>>>
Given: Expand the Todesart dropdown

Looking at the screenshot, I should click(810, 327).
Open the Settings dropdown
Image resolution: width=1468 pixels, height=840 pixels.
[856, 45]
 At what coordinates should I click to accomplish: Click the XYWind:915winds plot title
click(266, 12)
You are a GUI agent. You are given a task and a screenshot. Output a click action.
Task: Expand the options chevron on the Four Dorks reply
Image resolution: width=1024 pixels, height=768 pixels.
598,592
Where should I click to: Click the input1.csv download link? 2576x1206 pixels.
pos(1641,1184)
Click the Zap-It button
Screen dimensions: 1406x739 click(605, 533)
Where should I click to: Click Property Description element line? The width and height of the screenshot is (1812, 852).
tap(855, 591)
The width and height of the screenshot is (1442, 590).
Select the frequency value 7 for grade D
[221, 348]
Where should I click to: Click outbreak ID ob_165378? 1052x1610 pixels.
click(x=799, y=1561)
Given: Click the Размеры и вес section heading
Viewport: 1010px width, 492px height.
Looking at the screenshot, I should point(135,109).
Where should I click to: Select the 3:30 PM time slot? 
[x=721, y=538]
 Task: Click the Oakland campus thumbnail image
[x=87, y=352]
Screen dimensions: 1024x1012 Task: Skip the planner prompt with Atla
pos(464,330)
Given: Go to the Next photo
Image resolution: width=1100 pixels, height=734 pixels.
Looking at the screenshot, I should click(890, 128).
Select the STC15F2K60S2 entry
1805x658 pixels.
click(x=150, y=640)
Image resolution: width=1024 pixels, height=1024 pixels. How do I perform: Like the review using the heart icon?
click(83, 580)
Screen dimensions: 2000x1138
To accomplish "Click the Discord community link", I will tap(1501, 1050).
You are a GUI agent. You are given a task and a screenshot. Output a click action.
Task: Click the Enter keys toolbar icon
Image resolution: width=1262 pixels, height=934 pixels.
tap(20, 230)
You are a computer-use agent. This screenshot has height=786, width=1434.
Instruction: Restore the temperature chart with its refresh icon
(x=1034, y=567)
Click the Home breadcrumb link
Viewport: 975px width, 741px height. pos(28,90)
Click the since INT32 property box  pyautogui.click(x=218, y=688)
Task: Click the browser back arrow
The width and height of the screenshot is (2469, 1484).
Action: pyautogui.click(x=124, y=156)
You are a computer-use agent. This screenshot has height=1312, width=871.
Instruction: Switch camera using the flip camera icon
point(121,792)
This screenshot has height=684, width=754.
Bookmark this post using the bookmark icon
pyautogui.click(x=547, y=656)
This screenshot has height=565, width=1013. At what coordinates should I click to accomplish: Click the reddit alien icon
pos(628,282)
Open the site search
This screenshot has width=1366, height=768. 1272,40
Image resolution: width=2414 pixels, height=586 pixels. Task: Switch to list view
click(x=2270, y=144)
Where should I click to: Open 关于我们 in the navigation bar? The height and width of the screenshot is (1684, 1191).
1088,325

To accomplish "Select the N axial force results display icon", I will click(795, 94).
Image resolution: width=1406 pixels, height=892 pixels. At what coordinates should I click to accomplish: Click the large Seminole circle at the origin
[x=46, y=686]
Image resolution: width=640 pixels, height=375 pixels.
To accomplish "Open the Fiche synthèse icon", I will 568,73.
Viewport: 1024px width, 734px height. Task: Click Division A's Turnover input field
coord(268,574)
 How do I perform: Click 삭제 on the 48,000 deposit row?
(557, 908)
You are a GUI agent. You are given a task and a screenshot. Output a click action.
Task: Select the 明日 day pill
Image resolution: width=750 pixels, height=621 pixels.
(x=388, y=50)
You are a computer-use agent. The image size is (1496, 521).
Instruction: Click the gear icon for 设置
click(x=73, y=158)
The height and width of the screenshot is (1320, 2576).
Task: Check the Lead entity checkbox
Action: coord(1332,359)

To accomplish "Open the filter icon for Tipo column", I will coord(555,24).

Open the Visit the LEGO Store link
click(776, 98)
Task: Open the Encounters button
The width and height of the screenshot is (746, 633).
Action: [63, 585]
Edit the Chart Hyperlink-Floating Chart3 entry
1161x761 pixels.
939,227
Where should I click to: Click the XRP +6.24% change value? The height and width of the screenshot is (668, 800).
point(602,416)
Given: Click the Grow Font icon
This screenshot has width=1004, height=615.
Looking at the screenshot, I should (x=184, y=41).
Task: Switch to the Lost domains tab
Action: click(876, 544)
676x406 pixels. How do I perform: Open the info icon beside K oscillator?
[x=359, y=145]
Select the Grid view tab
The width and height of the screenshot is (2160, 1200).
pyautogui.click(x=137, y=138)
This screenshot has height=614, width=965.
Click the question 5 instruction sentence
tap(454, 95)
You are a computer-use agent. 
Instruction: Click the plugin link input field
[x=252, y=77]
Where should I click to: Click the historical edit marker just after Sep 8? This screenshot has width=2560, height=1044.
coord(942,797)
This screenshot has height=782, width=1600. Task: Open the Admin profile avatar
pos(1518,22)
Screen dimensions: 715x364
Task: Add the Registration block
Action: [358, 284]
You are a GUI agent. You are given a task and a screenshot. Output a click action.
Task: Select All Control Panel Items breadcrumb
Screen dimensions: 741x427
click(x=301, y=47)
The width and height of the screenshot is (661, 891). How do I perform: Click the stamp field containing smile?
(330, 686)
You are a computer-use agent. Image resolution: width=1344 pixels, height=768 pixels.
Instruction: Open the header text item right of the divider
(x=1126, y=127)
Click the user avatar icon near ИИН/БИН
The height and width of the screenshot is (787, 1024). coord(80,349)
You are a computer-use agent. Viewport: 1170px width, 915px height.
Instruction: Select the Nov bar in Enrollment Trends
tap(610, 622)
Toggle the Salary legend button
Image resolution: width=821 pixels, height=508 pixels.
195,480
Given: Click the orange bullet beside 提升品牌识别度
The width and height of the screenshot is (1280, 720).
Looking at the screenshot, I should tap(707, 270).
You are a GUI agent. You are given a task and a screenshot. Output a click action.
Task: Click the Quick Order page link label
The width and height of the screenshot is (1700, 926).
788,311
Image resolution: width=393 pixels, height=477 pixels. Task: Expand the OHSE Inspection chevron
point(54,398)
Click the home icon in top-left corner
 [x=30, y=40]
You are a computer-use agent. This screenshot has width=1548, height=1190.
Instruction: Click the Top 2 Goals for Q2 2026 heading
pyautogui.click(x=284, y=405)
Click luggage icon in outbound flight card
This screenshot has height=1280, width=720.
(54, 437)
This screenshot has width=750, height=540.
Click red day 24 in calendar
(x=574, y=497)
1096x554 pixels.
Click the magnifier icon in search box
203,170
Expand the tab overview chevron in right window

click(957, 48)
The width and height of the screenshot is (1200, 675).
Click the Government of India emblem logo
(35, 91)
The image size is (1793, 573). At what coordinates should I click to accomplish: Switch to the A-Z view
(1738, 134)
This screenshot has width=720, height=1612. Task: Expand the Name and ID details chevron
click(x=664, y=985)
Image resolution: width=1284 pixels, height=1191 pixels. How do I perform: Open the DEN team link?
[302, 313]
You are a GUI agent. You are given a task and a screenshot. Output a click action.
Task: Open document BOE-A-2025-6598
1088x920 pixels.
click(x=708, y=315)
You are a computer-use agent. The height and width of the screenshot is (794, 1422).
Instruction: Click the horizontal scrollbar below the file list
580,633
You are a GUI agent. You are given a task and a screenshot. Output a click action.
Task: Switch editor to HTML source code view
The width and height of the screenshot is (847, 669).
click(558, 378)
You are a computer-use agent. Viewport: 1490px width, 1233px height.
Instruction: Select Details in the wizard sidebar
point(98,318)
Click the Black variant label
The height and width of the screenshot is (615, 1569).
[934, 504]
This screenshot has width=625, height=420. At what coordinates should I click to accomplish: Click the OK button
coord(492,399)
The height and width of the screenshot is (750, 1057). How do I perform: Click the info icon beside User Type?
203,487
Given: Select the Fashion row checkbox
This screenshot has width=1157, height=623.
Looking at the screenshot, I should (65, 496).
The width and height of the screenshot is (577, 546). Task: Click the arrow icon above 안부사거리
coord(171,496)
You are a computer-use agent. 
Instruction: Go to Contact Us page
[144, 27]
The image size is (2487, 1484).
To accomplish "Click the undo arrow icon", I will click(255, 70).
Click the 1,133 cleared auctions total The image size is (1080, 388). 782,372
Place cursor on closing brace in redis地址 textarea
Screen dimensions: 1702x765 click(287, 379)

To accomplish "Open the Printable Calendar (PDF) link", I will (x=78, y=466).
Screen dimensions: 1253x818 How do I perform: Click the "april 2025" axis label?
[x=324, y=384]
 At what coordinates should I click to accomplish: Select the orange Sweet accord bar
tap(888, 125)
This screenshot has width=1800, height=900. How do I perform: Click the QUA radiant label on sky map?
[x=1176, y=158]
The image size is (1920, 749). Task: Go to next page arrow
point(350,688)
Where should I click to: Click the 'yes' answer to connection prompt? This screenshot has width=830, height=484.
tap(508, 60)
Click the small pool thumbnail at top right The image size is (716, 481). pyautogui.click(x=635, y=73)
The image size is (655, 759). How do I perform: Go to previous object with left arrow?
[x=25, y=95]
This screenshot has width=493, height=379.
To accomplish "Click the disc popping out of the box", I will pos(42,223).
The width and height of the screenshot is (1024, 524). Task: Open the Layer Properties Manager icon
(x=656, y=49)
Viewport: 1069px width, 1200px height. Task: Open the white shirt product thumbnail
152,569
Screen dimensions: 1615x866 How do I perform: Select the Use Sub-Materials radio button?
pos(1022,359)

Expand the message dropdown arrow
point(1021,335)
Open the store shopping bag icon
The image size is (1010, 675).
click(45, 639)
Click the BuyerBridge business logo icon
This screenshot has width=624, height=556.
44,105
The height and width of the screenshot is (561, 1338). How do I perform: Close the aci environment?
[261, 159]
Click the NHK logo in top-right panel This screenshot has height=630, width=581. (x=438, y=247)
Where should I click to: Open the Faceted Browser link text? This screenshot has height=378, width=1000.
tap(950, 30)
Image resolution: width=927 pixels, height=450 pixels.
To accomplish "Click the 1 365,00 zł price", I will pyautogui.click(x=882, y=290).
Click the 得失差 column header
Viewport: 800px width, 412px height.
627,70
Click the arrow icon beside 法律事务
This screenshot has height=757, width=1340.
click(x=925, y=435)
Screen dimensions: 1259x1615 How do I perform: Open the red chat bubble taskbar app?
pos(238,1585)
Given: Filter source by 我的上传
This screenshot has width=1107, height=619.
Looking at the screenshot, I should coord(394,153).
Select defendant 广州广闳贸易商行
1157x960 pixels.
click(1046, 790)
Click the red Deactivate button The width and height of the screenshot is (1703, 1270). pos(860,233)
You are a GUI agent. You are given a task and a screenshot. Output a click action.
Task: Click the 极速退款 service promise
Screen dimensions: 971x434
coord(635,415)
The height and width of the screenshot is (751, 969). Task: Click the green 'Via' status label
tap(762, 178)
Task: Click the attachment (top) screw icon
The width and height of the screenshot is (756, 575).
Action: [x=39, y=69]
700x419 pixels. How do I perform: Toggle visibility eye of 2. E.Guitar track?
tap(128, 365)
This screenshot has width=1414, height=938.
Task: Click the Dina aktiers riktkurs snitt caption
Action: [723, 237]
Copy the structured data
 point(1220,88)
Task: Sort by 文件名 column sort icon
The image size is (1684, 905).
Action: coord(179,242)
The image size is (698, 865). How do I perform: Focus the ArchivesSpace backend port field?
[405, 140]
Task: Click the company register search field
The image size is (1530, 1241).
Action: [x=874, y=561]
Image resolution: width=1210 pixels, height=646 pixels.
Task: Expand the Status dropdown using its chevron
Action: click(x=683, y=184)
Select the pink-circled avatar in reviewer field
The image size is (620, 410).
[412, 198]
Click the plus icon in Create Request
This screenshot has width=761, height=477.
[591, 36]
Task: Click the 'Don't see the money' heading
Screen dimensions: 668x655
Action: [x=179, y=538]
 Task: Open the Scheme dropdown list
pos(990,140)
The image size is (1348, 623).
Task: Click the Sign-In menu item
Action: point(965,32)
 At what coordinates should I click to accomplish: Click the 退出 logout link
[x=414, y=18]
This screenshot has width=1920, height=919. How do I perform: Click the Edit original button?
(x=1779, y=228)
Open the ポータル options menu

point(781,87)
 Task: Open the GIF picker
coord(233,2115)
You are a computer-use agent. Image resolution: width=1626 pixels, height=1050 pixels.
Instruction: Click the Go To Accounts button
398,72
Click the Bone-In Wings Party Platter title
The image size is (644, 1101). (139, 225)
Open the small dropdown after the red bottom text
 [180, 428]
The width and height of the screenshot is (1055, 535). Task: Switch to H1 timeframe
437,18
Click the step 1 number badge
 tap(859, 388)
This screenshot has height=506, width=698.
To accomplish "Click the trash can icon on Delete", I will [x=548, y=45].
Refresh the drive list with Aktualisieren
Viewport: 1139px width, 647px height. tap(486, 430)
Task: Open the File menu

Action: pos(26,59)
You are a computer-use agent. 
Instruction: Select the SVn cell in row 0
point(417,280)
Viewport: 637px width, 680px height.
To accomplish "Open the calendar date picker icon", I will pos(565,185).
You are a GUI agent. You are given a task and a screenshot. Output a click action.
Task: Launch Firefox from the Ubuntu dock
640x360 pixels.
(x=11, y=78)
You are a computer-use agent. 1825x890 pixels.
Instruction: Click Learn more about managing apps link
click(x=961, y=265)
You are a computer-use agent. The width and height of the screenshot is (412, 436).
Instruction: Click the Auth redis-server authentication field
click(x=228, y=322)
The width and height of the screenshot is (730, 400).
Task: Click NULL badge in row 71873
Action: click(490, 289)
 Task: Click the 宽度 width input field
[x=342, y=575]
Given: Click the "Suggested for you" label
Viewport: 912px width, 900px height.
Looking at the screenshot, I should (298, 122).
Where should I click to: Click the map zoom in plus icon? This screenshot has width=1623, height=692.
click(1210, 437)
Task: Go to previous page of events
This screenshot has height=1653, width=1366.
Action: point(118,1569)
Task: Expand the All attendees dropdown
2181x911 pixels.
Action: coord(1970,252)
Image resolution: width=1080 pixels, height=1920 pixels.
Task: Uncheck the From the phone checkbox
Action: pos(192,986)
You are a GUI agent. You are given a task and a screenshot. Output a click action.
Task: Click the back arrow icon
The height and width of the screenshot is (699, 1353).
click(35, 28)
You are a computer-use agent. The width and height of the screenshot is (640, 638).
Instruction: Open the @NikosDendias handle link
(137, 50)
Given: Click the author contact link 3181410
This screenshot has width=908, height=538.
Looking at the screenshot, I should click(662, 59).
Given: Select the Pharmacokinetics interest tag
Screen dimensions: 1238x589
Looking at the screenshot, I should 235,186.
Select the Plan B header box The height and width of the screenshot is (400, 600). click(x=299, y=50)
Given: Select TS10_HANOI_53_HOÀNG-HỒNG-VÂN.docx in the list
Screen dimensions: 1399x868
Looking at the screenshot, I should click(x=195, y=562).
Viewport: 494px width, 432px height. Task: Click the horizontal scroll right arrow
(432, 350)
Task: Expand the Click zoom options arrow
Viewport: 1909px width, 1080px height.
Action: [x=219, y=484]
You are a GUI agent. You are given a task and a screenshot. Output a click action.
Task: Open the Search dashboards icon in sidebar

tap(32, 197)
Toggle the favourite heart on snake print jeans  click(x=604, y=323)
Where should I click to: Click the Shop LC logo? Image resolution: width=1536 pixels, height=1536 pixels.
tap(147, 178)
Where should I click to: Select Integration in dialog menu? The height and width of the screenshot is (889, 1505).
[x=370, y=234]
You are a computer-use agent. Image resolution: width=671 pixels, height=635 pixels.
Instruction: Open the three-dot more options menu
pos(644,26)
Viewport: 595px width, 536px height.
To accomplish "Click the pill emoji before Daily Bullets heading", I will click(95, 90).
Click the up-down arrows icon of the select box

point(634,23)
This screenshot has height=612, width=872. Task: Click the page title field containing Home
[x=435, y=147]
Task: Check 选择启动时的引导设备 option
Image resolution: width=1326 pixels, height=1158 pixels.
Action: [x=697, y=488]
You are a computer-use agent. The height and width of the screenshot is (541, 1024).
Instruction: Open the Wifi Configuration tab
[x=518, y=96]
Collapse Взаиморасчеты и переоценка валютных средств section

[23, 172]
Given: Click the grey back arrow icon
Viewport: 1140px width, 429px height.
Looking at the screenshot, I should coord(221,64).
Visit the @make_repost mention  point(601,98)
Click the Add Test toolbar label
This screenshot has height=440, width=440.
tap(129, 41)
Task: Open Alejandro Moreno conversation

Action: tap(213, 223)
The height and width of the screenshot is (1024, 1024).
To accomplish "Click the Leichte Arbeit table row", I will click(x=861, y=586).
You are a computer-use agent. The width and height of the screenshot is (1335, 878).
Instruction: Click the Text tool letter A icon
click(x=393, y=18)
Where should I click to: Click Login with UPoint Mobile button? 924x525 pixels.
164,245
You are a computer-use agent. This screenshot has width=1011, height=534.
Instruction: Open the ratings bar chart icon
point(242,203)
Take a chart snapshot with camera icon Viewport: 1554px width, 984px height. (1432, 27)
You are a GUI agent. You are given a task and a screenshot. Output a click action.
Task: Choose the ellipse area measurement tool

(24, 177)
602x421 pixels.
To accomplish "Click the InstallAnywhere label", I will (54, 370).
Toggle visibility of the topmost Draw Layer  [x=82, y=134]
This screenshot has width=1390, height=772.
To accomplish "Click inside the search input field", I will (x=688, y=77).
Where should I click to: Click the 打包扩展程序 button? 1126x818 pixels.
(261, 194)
<<<
Which of the lines above include the word "source"? List those lines.

Response box ▸
Task: Switch editor to HTML source code view
Given: Filter source by 我的上传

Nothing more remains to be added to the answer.